==== Data ====

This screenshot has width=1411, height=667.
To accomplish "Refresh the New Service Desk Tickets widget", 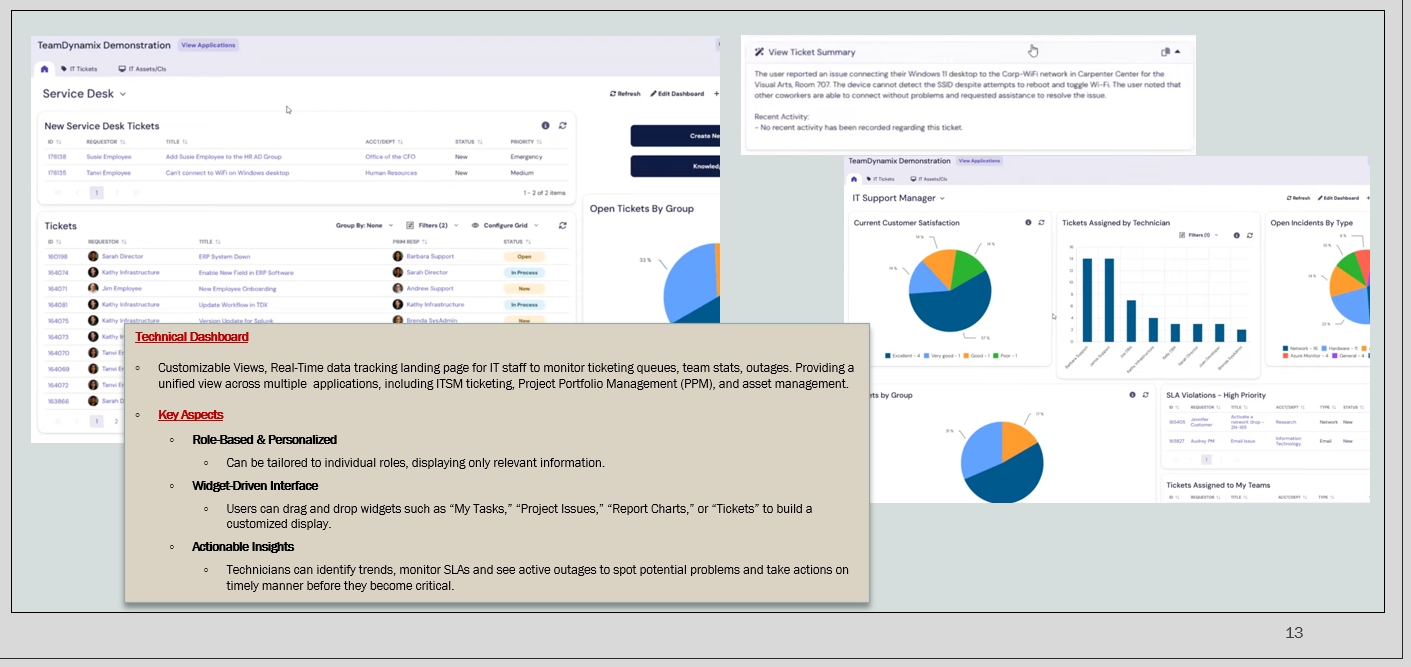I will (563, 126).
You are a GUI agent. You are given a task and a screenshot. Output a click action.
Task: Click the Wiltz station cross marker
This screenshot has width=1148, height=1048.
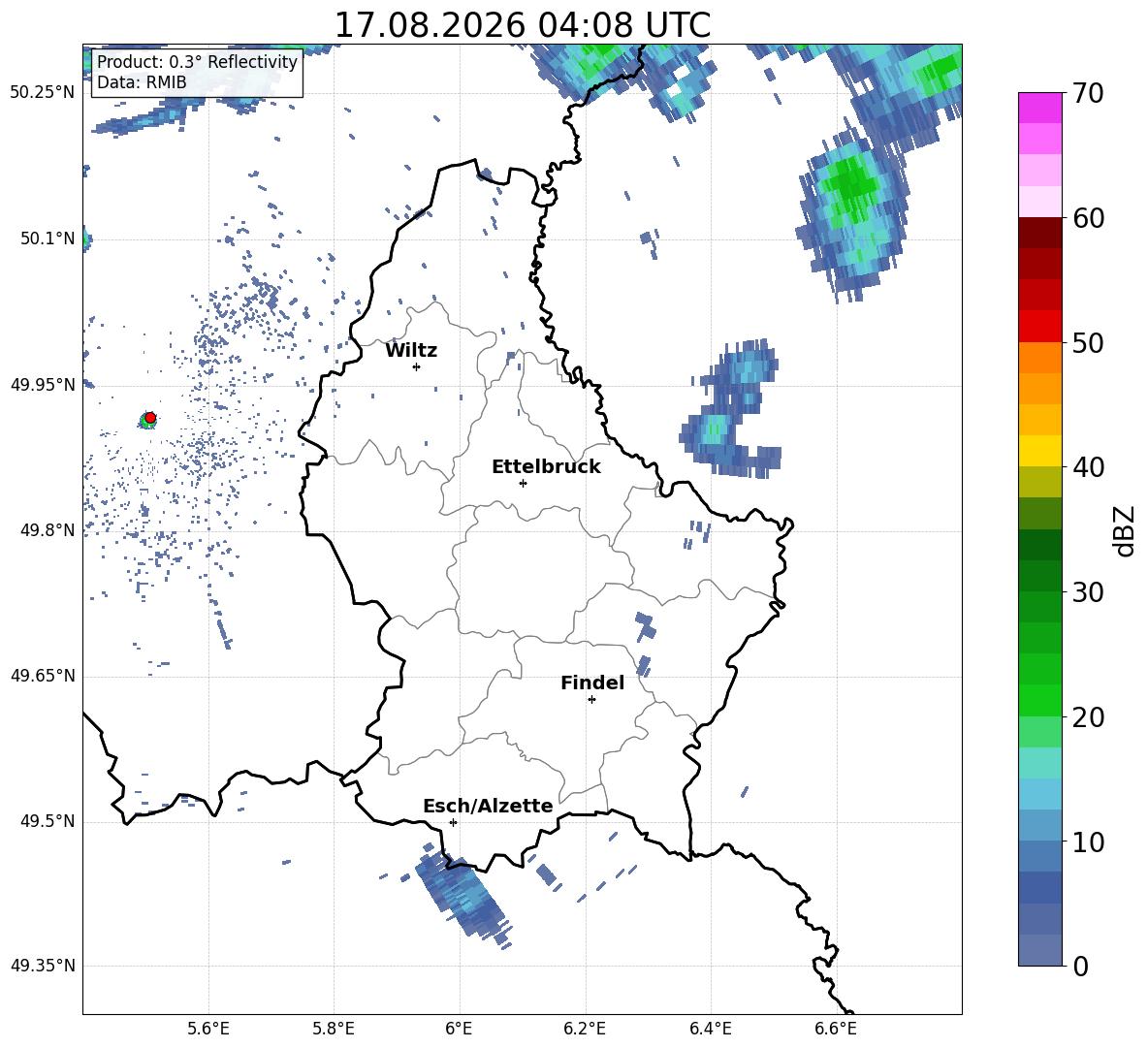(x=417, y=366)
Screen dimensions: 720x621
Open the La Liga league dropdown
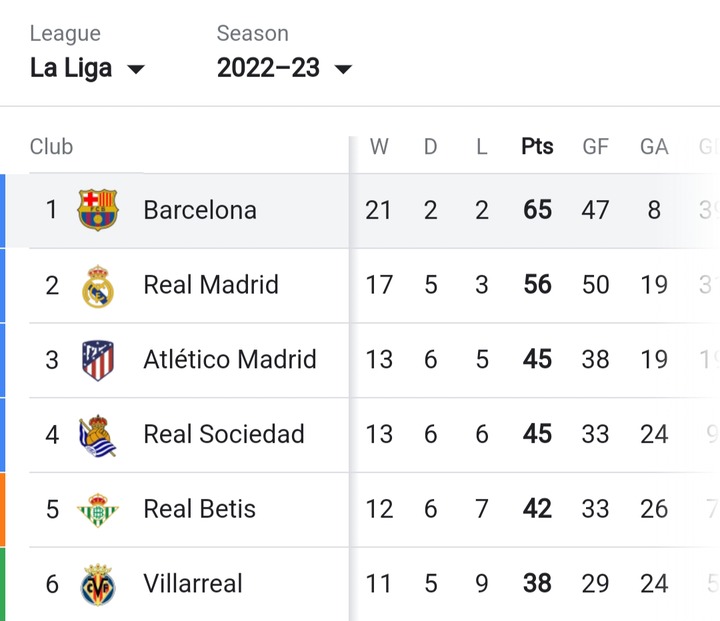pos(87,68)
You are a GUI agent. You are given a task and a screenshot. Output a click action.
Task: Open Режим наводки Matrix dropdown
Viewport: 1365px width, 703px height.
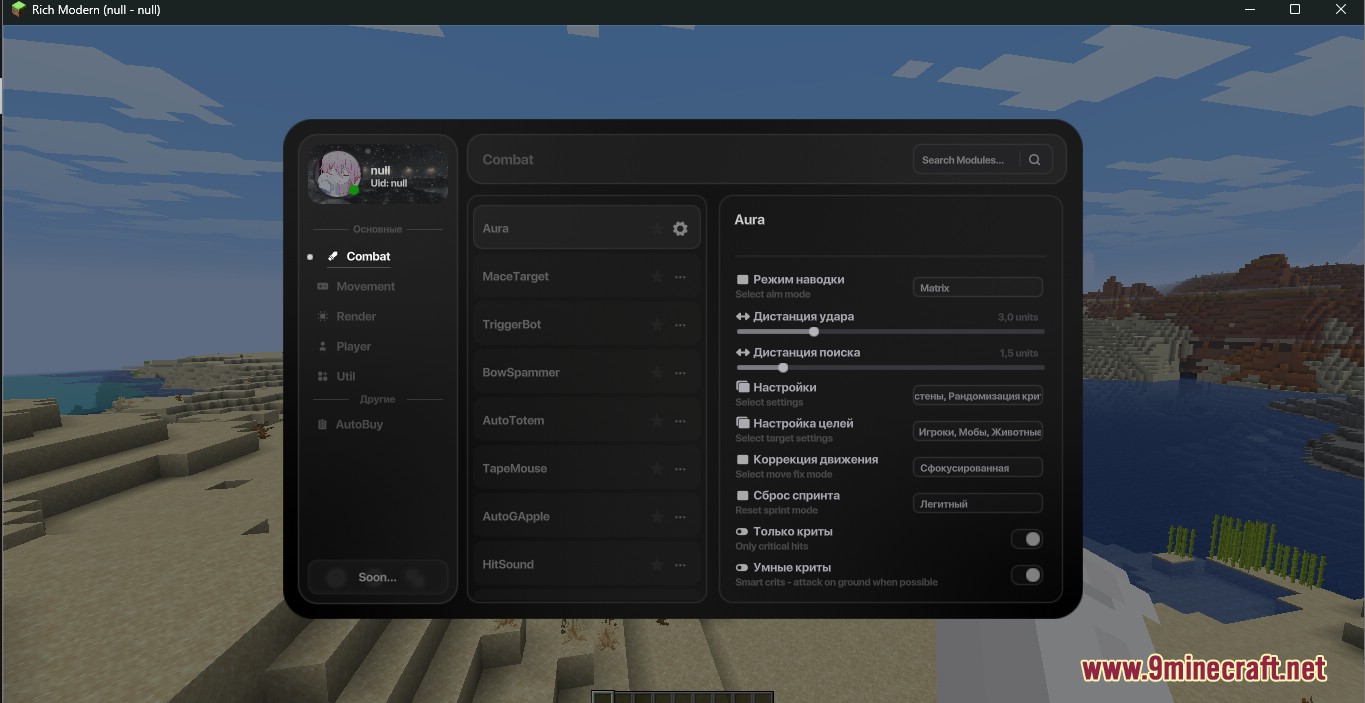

====

## Task item
Output, exactly and without pictures, the span of lines that starts at the line containing "This screenshot has width=1148, height=1048." and ends at the last line above.

## Answer for this exercise
This screenshot has width=1148, height=1048.
(x=417, y=366)
Screen dimensions: 720x621
Open the La Liga league dropdown
pos(87,68)
You are a GUI agent. You are given a task and a screenshot. Output a click action.
Task: Open Режим наводки Matrix dropdown
Viewport: 1365px width, 703px height.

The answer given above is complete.